Every record below is to be retyped exactly.

[Pixel coordinate grounding data]
++++++++
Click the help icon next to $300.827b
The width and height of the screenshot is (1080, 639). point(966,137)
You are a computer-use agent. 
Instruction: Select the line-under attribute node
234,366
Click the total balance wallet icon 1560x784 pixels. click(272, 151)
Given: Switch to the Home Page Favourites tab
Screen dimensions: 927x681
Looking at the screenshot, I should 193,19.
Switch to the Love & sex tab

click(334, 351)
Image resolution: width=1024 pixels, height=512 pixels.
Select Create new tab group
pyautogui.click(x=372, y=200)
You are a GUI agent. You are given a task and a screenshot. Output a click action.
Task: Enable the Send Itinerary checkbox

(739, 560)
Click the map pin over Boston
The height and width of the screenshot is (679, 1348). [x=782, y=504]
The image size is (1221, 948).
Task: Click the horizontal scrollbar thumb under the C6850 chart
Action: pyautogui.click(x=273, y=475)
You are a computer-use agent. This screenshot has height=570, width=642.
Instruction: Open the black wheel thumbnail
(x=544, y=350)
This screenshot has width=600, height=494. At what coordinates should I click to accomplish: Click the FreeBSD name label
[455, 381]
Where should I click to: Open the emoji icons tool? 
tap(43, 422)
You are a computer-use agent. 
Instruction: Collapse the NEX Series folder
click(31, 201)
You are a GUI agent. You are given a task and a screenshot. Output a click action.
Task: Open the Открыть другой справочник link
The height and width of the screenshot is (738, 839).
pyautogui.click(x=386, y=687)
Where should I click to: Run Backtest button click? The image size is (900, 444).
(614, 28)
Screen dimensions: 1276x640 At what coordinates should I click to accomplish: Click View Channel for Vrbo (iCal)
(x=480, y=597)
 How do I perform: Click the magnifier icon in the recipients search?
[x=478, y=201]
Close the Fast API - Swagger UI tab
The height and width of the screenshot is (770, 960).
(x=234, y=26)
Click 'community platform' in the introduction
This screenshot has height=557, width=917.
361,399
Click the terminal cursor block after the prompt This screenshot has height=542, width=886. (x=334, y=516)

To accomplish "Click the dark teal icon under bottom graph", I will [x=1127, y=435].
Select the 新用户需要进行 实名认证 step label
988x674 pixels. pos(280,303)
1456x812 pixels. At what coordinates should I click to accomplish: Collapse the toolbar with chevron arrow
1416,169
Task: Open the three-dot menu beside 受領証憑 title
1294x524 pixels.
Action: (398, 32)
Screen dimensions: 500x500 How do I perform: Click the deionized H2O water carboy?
++++++++
ANSWER SPACE.
Click the help icon next to $300.827b
The width and height of the screenshot is (1080, 639). point(966,137)
You are a computer-use agent. 
Instruction: Select the line-under attribute node
234,366
Click the total balance wallet icon 1560x784 pixels. click(272, 151)
Given: Switch to the Home Page Favourites tab
Screen dimensions: 927x681
Looking at the screenshot, I should 193,19.
Switch to the Love & sex tab

click(334, 351)
Image resolution: width=1024 pixels, height=512 pixels.
Select Create new tab group
pyautogui.click(x=372, y=200)
You are a GUI agent. You are given a task and a screenshot. Output a click action.
Task: Enable the Send Itinerary checkbox

(739, 560)
Click the map pin over Boston
The height and width of the screenshot is (679, 1348). [x=782, y=504]
The image size is (1221, 948).
Task: Click the horizontal scrollbar thumb under the C6850 chart
Action: pyautogui.click(x=273, y=475)
You are a computer-use agent. This screenshot has height=570, width=642.
Instruction: Open the black wheel thumbnail
(x=544, y=350)
This screenshot has width=600, height=494. At what coordinates should I click to accomplish: Click the FreeBSD name label
[455, 381]
Where should I click to: Open the emoji icons tool? 
tap(43, 422)
You are a computer-use agent. 
Instruction: Collapse the NEX Series folder
click(31, 201)
You are a GUI agent. You are given a task and a screenshot. Output a click action.
Task: Open the Открыть другой справочник link
The height and width of the screenshot is (738, 839).
pyautogui.click(x=386, y=687)
Where should I click to: Run Backtest button click? The image size is (900, 444).
(614, 28)
Screen dimensions: 1276x640 At what coordinates should I click to accomplish: Click View Channel for Vrbo (iCal)
(x=480, y=597)
 How do I perform: Click the magnifier icon in the recipients search?
[x=478, y=201]
Close the Fast API - Swagger UI tab
The height and width of the screenshot is (770, 960).
(x=234, y=26)
Click 'community platform' in the introduction
This screenshot has height=557, width=917.
361,399
Click the terminal cursor block after the prompt This screenshot has height=542, width=886. (x=334, y=516)

To accomplish "Click the dark teal icon under bottom graph", I will [x=1127, y=435].
Select the 新用户需要进行 实名认证 step label
988x674 pixels. pos(280,303)
1456x812 pixels. At what coordinates should I click to accomplish: Collapse the toolbar with chevron arrow
1416,169
Task: Open the three-dot menu beside 受領証憑 title
1294x524 pixels.
Action: (398, 32)
Screen dimensions: 500x500 How do I perform: Click the deionized H2O water carboy?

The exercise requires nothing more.